[TASKS TO PERFORM]
a – From the conference report on Daesh, extract the passage between "The title marked" and "important international participation.", inclusive.
b – In the conference report on Daesh, on what date did Turkey officially declare Daesh a terrorist organization?

═════ TEXT SEGMENT ═════

The title marked the second day of the International Conference “The fight against terrorism for global security and critical infrastructure protection” organized in Bucharest on 2-3 June 2016 by the think tank MEPEI (Middle East Political and Economic Institute) – Bucharest, EURISC Foundation – Bucharest, the Embassy of the Islamic Republic of Iran in Romania, with a large and important international participation.
The chosen title is made up of two parts, one that is real – Daesh against the world, the second part being more an aspiration than a reality, since in any case the world today is not against Daesh and the forces fighting against this organization are insufficient to defeat it permanently. In fact, the lack of a resolute and united attitude to fight Daesh was the opinion often expressed in the second day of the conference, held by the Chatham House rules.
I remind that a while ago, Turkey said that from a military perspective, Ankara is capable of destroying Daesh within maximum 48 hours (Turkey officially declared Daesh a terrorist organization on 10 October 2013). Why has it not happened yet? One of the reasons is that there is still no firm unitary international position on this issue, and Turkey cannot take a unilateral role, especially by sending troops on the territories of Syria and Iraq (even if has done it in the past).
It seems that the situation of Daesh closely resembles the situation of the Taliban in Afghanistan, but here the situation is somehow more complicated. One of these complications is the Kurdish factor, since the organizations of the Kurdish minority in Syria and Iraq are important opponents of Daesh. Aside from protecting their people from Daesh, the Kurds believe that the fight against this organization will be a good opportunity to achieve a long-sought goal – the creation of a Kurdish state. But Turkey, in the voice of President Erdogan, firmly stated repeatedly that it would not allow the creation of a Kurdish state at its borders.
We also noted that for the settlement of the situation in the region, especially Syria and Iraq, Russia is often presented as a factor to be taken into account, which has real possibilities to contribute to a resolution. A collaboration between Russia and the US for this purpose would be possible and could lead to a solution, but locally it is considered that an agreement between Washington and Moscow will lead to benefits mainly for the two countries and not for the region. This is another element that emphasizes the complexity of the situation and the difficulty of finding a consensual solution. In fact, as far as the US is concerned, we noticed remarks about the American administration no longer being so interested in a greater involvement in the Middle East and anyway, any new American approach to the situation in the region would only be predictable starting from the second half of 2017.

═════ GIVEN MATERIAL ═════

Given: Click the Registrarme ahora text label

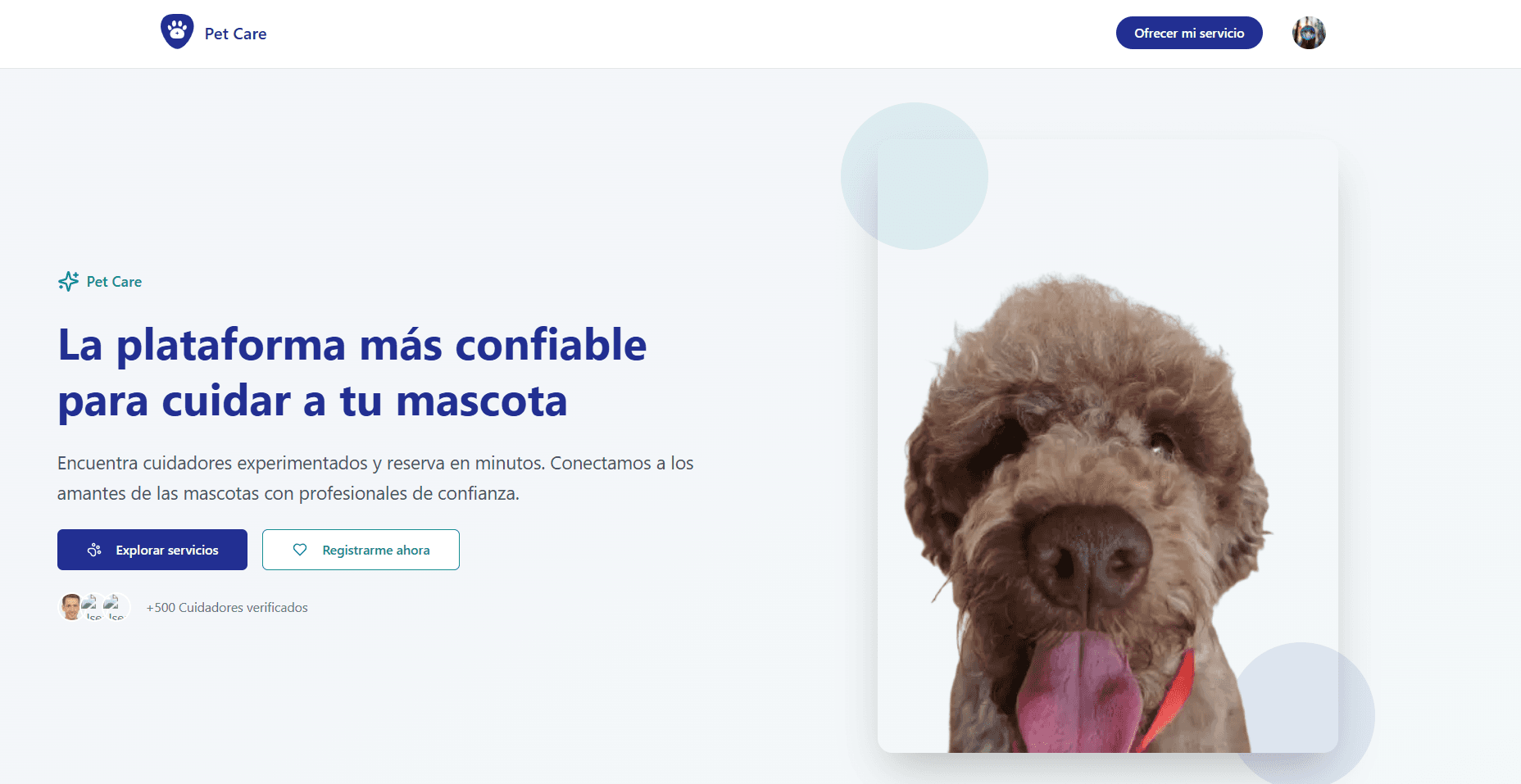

═════

[EXPECTED RESPONSES]
a –
The title marked the second day of the International Conference “The fight against terrorism for global security and critical infrastructure protection” organized in Bucharest on 2-3 June 2016 by the think tank MEPEI (Middle East Political and Economic Institute) – Bucharest, EURISC Foundation – Bucharest, the Embassy of the Islamic Republic of Iran in Romania, with a large and important international participation.

b – 10 October 2013